• **What you will do**
Print, exactly as given, each line of the data from the line containing "The width and height of the screenshot is (329, 288)." up to and including its last line.

*** Dataset entries ***

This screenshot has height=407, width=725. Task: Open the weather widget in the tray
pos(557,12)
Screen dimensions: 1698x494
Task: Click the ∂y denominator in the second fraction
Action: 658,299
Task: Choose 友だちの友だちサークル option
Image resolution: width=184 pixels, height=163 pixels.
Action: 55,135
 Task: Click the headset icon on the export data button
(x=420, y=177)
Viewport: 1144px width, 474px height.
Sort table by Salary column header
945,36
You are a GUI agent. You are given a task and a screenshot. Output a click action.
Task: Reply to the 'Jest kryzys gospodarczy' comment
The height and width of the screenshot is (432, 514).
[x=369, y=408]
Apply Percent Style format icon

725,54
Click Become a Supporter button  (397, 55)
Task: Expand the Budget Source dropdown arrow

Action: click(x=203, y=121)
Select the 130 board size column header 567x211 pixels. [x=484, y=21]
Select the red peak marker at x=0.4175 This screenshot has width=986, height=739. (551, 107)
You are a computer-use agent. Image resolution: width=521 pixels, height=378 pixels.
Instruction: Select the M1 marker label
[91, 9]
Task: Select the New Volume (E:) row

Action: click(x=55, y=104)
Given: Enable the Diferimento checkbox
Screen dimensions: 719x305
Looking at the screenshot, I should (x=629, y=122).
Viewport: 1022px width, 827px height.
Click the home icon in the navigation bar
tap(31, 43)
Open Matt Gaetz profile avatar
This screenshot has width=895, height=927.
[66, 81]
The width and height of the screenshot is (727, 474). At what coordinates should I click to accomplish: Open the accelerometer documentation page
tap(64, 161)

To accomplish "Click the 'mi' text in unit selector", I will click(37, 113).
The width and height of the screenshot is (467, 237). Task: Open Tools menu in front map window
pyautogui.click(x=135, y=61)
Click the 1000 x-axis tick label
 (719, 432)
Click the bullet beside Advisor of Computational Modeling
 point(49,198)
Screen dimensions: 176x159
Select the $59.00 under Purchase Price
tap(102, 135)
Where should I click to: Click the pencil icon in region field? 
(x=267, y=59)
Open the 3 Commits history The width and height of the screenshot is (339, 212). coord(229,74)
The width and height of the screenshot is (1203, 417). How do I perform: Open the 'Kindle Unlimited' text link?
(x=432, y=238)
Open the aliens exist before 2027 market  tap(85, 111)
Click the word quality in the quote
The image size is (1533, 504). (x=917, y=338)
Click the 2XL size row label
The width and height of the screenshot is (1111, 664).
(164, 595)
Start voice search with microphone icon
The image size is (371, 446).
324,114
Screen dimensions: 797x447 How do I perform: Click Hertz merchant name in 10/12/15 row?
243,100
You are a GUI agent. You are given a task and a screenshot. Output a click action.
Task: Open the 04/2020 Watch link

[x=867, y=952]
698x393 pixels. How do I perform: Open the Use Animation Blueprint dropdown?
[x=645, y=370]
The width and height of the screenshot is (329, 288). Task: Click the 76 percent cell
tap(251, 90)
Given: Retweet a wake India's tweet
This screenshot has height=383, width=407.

*** End of Dataset entries ***

• **Result of the task**
The width and height of the screenshot is (329, 288). Task: Click the 76 percent cell
tap(251, 90)
Given: Retweet a wake India's tweet
This screenshot has height=383, width=407.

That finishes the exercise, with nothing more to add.